Let me count the ways, I thought.
My mother died of cancer. My ex-wife died of cancer. Sue Danielson died of gunshot wounds. Anne Corley died of gunshot wounds. Only with Anne did I personally fire the weapon that killed her, and even that ended up being ruled justifiable homicide—self-defense. In all the others I was held blameless—as far as the world was concerned, but not on my own personal scorecard.
“Once or twice,” I conceded.
“Have I ever mentioned Sarah Matthews to you?”
I racked my brain and came up empty. “I don’t think so. Who’s she?”
“She was my best friend in high school—Austin High School in El Paso. Her father was a staff sergeant in the army and my dad was a major at the time. We were in the same homeroom.”
I was scrambling to pull together what little I did know about Mel Soames’s background. She had grown up as an army brat. Her dad, William Majors, was retired military who now lived somewhere in Italy with his second wife, Doris. Mel’s mother, Katy, was living in Florida with a long-term boyfriend, name unknown, whom she had so far declined to marry. I knew there had been bad blood all around during the breakup of their almost thirty-year marriage. As a result I had yet to meet any of Mel’s parental units.
“Major Majors?” I asked, trying to inject a little humor. “That must have been fun.
Mel didn’t respond in kind, and her grim expression didn’t change.
“Sarah and I were in the same homeroom for three years,” she continued. “My senior year Dad was transferred back to D.C. Sarah and I stayed in touch for a year or so—through graduation and for the first semester of our freshman year in college. She committed suicide a few days before Christmas of that year. She shot herself.”
“Where?” I asked.
“In the head,” Mel answered. “Blew her brains out.”
“No. I mean where was she when she died?”
“She was still in Texas—University of Texas at El Paso.”
I knew Mel had graduated from the University of Virginia. “So you weren’t anywhere around when it happened?” I asked.
“No,” Mel said. “Sarah was in El Paso. I was in Charlottesville.”
“So how could her committing suicide possibly be your fault?” I asked.
For an answer, Mel picked up a small book that had been sitting on the floor beside her. She got up, walked across the room, and handed it to me.
“What is it?” I asked.
“Sarah’s diary,” Mel replied. “I’m sure she was afraid someone at home might find it, so she must have hidden it on my bookshelf. When we moved, it got stuck in a box of books that stayed in storage until after my parents bought the house in Manassas at the beginning of my sophomore year. Mom found it and gave it to me. It pretty much explains everything.”
I was holding the book, but I didn’t think Mel actually intended for me to read it.
“What does it say?” I asked.
Mel’s eyes filled with tears. “Her father molested her,” she said. “From the time she was little.
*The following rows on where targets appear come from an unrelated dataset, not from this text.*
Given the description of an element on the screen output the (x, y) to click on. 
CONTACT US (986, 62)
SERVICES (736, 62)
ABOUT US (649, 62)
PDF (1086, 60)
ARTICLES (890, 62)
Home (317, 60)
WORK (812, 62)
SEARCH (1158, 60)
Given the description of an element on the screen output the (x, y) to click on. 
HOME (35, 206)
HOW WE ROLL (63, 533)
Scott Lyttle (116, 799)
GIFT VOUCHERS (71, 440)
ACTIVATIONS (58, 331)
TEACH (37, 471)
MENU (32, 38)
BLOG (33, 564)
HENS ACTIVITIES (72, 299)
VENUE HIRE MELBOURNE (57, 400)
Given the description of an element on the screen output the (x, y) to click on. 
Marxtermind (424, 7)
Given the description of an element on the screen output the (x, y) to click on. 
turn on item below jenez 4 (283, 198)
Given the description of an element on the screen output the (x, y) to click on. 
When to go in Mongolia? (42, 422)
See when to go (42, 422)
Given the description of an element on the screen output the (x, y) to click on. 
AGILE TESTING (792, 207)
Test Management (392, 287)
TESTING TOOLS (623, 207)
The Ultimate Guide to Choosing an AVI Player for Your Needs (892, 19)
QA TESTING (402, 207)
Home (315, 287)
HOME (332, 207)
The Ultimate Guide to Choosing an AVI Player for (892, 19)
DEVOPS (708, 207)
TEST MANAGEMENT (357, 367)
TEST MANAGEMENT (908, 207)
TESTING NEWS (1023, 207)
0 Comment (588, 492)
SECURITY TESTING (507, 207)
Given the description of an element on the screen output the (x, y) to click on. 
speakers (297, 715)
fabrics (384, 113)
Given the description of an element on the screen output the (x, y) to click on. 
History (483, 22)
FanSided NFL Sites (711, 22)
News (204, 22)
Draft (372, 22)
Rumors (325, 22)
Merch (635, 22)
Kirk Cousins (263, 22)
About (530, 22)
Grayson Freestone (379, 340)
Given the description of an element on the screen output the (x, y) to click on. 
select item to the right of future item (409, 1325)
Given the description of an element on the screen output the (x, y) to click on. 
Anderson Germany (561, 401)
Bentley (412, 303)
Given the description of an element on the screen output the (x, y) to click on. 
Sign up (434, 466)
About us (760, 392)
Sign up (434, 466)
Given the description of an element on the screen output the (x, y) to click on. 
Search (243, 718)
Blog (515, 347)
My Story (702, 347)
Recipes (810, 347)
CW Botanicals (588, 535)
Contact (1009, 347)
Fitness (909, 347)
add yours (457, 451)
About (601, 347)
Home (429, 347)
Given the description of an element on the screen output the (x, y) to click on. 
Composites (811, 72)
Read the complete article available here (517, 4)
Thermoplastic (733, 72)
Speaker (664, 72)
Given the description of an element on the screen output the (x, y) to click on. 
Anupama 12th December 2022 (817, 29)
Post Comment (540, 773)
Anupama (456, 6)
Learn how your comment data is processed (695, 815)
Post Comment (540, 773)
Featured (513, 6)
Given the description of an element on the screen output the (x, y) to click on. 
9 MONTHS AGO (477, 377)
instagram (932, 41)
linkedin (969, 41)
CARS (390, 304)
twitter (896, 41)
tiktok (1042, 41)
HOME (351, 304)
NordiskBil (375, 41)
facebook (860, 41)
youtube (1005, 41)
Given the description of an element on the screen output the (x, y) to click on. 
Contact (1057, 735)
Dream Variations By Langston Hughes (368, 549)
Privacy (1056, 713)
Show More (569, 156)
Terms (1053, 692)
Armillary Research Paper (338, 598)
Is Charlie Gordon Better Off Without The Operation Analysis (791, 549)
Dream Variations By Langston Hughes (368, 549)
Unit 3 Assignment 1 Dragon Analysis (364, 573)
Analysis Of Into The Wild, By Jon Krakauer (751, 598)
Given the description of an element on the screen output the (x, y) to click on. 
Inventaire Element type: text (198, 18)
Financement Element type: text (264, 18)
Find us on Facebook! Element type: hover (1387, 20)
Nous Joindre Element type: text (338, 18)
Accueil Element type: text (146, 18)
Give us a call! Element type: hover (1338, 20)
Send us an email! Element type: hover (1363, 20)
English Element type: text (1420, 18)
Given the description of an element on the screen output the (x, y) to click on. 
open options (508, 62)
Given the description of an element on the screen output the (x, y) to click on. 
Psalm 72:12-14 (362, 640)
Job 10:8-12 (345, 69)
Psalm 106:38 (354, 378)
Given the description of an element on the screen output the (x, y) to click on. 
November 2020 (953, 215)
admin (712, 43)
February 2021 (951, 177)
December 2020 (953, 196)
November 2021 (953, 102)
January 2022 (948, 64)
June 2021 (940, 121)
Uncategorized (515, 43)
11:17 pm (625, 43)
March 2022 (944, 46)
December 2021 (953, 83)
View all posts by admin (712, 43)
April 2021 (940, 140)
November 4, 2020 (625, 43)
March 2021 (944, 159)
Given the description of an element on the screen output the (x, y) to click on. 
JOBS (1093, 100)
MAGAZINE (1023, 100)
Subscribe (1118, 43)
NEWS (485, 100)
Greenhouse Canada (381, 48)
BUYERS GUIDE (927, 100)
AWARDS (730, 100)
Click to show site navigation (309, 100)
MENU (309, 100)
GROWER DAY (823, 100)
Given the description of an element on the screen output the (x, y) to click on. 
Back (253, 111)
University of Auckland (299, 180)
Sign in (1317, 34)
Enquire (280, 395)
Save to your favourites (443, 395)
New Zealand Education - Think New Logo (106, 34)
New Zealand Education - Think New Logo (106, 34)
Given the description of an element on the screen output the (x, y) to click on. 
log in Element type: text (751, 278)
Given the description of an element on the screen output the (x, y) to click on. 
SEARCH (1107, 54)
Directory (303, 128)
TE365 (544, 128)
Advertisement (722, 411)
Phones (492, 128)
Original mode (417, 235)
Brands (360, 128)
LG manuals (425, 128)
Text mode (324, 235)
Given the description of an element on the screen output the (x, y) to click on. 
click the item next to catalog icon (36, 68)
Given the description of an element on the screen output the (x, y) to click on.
She tried to tell her mother, but her mom didn’t believe her.”
“Did she tell you?” I asked.
Mel shook her head. “Not in so many words. I think she tried, but I was too naive to understand what she was really saying. But if I had bothered to read the book…”
“You just told me that you didn’t know about the diary until after she was already dead.”
“Right, but…”
“But what?”
“If I had been a better friend, I would have listened more. And when her father tried to put the moves on me—”
“He went after you?” I demanded.
Mel nodded. “It was at a Christmas party at a neighbor’s house. He caught up with me out in the backyard. He was drunk enough that I was able to get away, and I never told anyone about what had happened. I was too embarrassed.”
“He was what,” I asked, “in his thirties?”
“Around there,” Mel conceded.
“And you were in high school? Whatever happened has nothing to do with you,” I declared. “It was his fault, not yours.”
“It’s not so much what happened before I read the diary,” Mel interjected. “It’s what happened afterward.”
“What did happen?”
“Nothing,” Mel answered hopelessly. “Not one damned thing. I kept my mouth shut and didn’t say a single word. By then Sarah’s mother, Lois, was already sick, crippled by MS and confined to a wheelchair. She was totally dependent on the man. If he’d gone to the slammer then, I don’t know what would have become of her. Sarah was already dead. What difference did it make? Even now, I doubt the diary itself would have been enough to convict him. So I just kept quiet.”
Mel sat in the window seat. She seemed to be staring out at the water, but I doubt she was seeing any of it.